Est-ce-que l'ESG, ça ne rapporte “rien” ?

Sandrine Ramboux CFA : "Quand on investit, à l'origine, ce n'est pas pour spéculer à court terme. C'est pour participer à un projet, à une dynamique, à une direction dans laquelle on croit. Les premiers investisseurs dans les chemins de fer au XIXe siècle finançaient un changement de modèle : ils misaient sur une vision, sur une transformation structurelle."

"C'est cette logique qui guide mes investissements. Je ne regarde pas ce qui va performer dans les prochaines semaines, mais ce qui va compter dans cinq ou dix ans. Je cherche à capitaliser sur des sociétés dont la stratégie sera résiliente à ce moment là, parce qu'elles auront intégré les risques climatiques, les changements géopolitiques, ou les pressions sociales à venir."

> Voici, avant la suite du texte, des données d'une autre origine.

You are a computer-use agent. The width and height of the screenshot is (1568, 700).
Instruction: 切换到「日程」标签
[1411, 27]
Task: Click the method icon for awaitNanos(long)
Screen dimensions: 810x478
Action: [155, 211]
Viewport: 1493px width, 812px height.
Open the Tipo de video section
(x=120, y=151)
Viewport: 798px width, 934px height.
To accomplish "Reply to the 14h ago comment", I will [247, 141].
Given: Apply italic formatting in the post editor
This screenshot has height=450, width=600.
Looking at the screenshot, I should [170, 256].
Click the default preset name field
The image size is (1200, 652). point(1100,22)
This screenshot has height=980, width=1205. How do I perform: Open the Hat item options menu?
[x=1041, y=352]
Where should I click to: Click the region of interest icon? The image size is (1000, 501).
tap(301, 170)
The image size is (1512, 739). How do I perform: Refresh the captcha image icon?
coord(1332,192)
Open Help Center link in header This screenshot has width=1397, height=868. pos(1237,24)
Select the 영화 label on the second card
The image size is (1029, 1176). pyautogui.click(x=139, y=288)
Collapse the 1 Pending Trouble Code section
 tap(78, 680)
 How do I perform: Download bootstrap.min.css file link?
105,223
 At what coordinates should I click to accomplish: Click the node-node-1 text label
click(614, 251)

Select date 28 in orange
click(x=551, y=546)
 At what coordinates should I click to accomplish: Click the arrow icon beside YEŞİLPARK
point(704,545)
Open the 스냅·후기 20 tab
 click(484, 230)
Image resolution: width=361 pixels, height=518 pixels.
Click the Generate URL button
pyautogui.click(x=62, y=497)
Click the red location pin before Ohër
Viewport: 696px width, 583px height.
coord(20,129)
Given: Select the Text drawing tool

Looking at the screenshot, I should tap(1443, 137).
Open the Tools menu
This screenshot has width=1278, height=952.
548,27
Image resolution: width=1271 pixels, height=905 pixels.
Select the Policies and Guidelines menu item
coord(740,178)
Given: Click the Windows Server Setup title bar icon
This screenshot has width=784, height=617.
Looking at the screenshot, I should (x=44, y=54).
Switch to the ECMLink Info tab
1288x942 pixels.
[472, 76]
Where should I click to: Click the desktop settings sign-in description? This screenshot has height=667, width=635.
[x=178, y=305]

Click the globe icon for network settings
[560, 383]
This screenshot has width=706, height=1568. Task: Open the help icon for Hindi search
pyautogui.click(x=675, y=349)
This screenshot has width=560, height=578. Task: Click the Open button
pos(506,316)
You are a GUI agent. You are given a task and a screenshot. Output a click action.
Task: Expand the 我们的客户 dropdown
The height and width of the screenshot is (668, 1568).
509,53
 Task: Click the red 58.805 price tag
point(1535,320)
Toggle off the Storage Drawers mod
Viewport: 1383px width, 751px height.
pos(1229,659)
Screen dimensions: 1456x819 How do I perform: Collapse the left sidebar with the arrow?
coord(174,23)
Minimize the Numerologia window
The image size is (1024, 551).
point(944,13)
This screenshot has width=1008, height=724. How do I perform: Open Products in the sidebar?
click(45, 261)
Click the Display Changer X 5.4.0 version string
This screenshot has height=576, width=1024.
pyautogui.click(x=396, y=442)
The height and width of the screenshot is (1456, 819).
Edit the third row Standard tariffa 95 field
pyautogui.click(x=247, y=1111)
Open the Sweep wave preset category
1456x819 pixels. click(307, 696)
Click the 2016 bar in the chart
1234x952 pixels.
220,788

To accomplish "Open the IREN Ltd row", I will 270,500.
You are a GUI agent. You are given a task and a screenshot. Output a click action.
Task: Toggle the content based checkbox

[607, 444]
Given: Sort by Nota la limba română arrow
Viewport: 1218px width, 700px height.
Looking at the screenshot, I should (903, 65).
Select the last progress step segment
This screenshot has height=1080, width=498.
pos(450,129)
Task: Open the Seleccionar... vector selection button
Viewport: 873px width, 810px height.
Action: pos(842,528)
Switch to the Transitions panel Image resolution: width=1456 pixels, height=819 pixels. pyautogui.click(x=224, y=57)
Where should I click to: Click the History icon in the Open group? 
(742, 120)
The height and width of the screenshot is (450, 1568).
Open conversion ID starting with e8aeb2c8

"Donc au-delà des notations ESG , je regarde surtout la solidité du modèle à long terme, la cohérence entre la vision, la capacité d'exécution, et les défis qui s'annoncent. C'est cela, pour moi, investir durablement."

Les données à long terme semblent soutenir cette approche. 

La méta-analyse de Friede, Busch et Bassen combinant plus de 2000 études empiriques établissent que 90% des entreprises avec de bonnes pratiques ESG performent au moins aussi bien, voire mieux que les autres entreprises.

Rapport Morgan Stanley 2024 “Sustainable Reality” - Comparaison sur 6 ans


Le rapport "Sustainable Fund Performance" de Morgan Stanley révèle que sur les cinq dernières années, les fonds durables ont obtenu une performance médiane de 4,7% supérieure aux fonds traditionnels.

Il y a cependant deux nuances très importantes à apporter :

  1. Les performances passées ne garantissent jamais les performances futures. Ça n’est pas parce qu’un fond s’est montré performant jusqu’ici que cela continuera avec certitude dans le futur.

  2. Tous les investissements ESG ne génèrent pas des rendements supérieurs.
    Pour beaucoup de ces fonds une partie de la surperformance s'explique par un effet de concentration. Comme l'explique Morningstar, en excluant des secteurs comme l'énergie ou les mines, certains fonds ESG se concentrent mécaniquement sur les secteurs restants, dont la tech.
    Ces entreprises ayant excellé des dernières années, elles représentent une part importante des portefeuilles ESG , amplifiant mécaniquement les performances.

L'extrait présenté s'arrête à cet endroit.